Унаследовавший военную кампанию Луи-Филипп с жаром взялся за дело, отчасти из страха потерять лицо, отчасти из боязни выказать слабость перед англичанами, которые внимательно следили за французскими маневрами и выжидали удобного момента, чтобы вмешаться в дела региона. Парижане довольно равнодушно отнеслись к политическому аспекту этой истории. Только после того как войска углубились внутрь страны, начали гибнуть в засадах и замерзать в горах до смерти, журналам удалось привлечь внимание жителей столицы к происходящему в Алжире. Война оказалась отнюдь не прогулкой по парку. К удивлению французских генералов, алжирское общество, строившееся по родовому признаку, сплотил воедино двадцатипятилетний Абд-аль-Кадер. Этот жесткий прямолинейный лидер одержал над колониальными войсками победы, казавшиеся невозможными. Ответ французов был жестоким и беспощадным (век XX видел подобное). Луи-Филипп объявил, что для победы все методы хороши. «Какая разница, — заявил он, — если в Африке прозвучит сто миллионов выстрелов? В Европе их не слышно». Парижане были шокированы, когда узнали, что французская армия в 1843 году уничтожила почти пятьсот мужчин, женщин и детей: перед пещерами, где они прятались, солдаты разожгли костры и ждали, пока арабы задохнутся.
Горожане вознегодовали того пуще, когда открылось, что руководил бесчеловечной акцией генерал Тома Бужо — тот самый мясник, что в 1834 устроил бойню на улице Транснонен. Как бы то ни было, колонизация продолжалась. К концу 1840-х годов французские южане (пролетарии в основе своей), а также некоторые итальянцы и испанцы потянулись в Алжир, где основали фермы и начали торговать. Алжирцы нарекли новых поселенцев древним словом, которым называли римлян — «roumis», а позднее — «pieds noirs»[82]
(скорее всего, из-за того что колонисты носили черные блестящие башмаки, хотя иные филологи считают, что эту кличку поселенцам дали жители метрополии за загорелые ноги). Бужо скептически относился к идее колонизации и еще в 1837 году предсказал, что Алжир станет «бременем, тяжкой ношей для нации». Когда в 1950-х и 1960-х на улицах Алжира и Парижа пролилась кровь — «pieds noirs» боролись одновременно с французским правительством и алжирцами за свои владения, — слова Бужо показались пророческими вдвойне.Слова «chauvin» и «chauvinism»[83]

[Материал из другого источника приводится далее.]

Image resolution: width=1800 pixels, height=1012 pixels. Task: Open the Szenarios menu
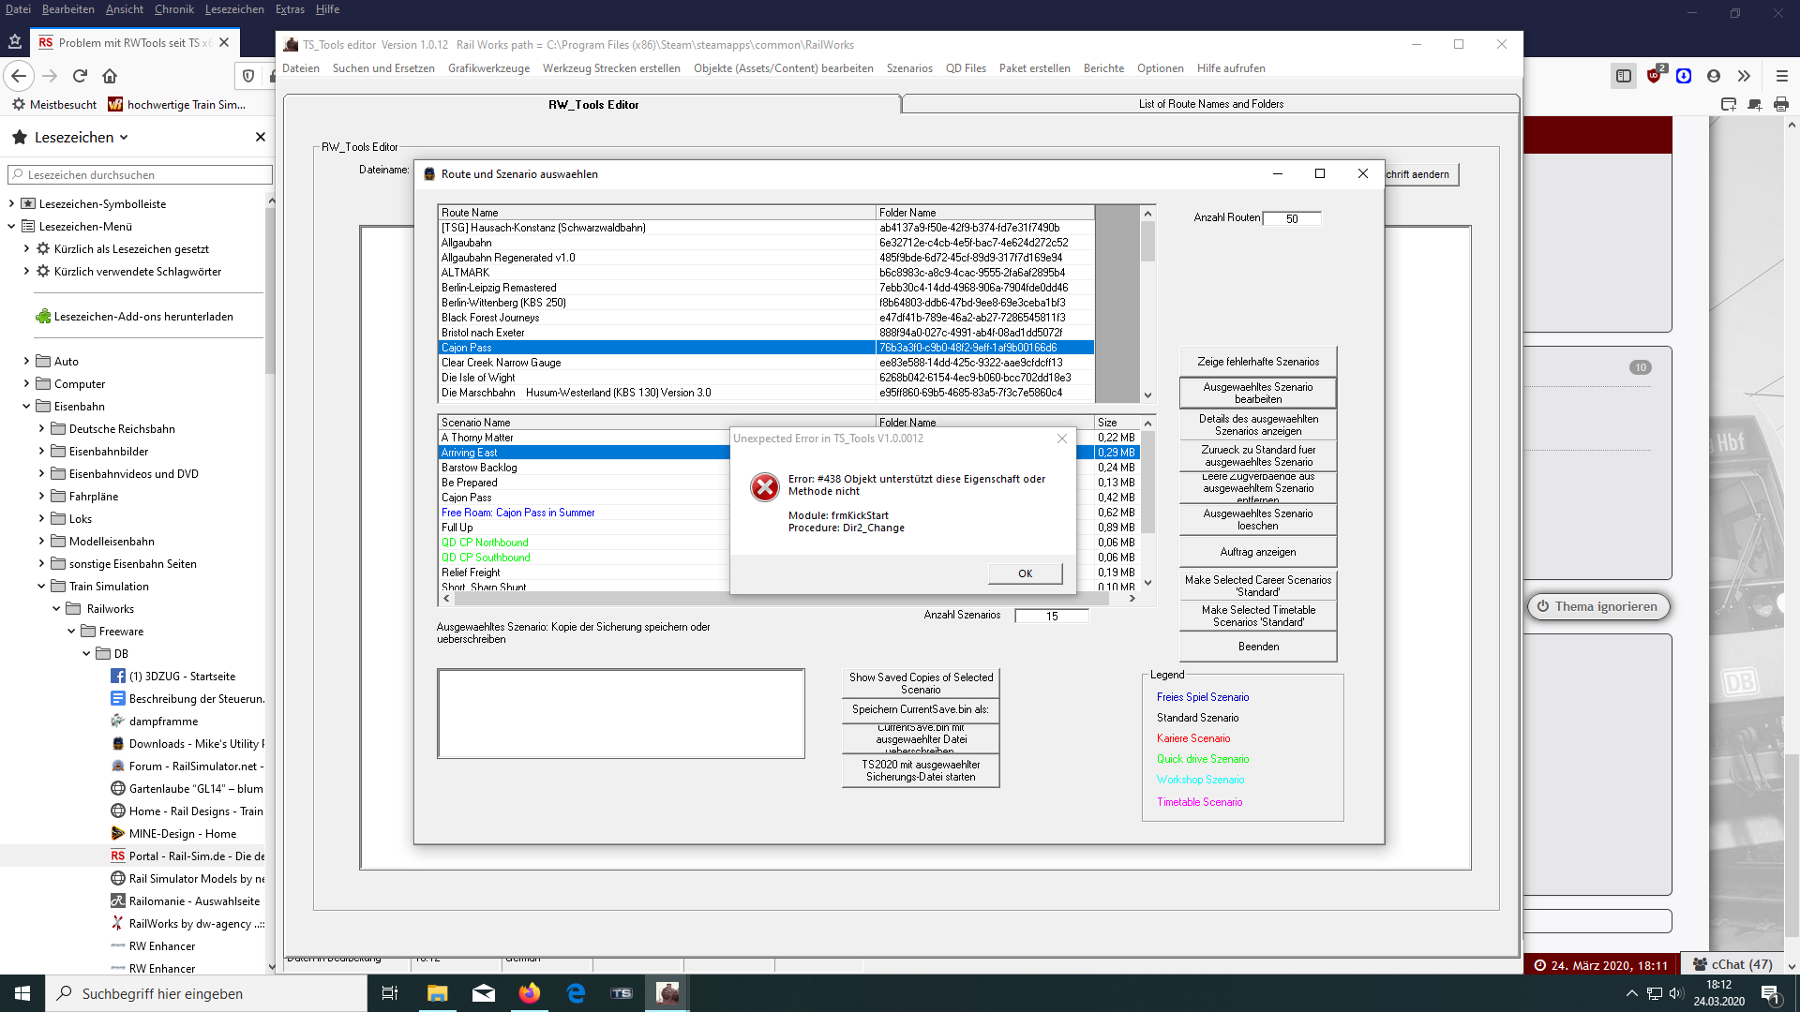click(x=908, y=68)
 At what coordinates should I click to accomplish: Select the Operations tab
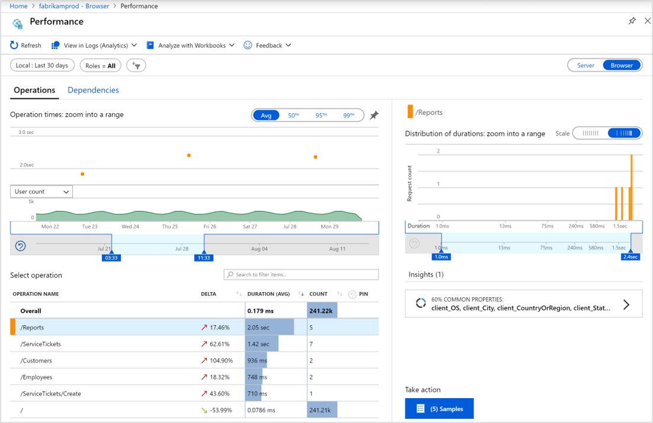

вошли в парижский лексикон в те же годы вовсе не случайно. Термины берут свое начало в песенках и историях о неком Николя Шовене, солдате наполеоновской армии, яром патриоте и враге всех иностранцев, особенно алжирцев. Пока в 1830-х и 1840-х Луи-Филипп развлекал в Тюильри представителей европейской элиты, рабочий класс Парижа болел ксенофобией. Англичане и англичанки — причина всех несчастий, как считал простой люд Франции, — подвергались частым нападениям. Иностранцы старались не выходить за пределы Елисейских полей или Пале-Рояля.Горячка тех лет описана во множестве повестей, новелл и романов Оноре де Бальзака. Писатель романтизировал свою эпоху и при этом нарисовал точную картину общества времен зарождения современного капитализма, изобразил механизмы городской жизни, культ индивидуума — то есть все признаки прогресса XIX века. Бальзак как писатель обязан своей всемирной славе прежде всего глубокому, основанному на личном опыте знанию Парижа.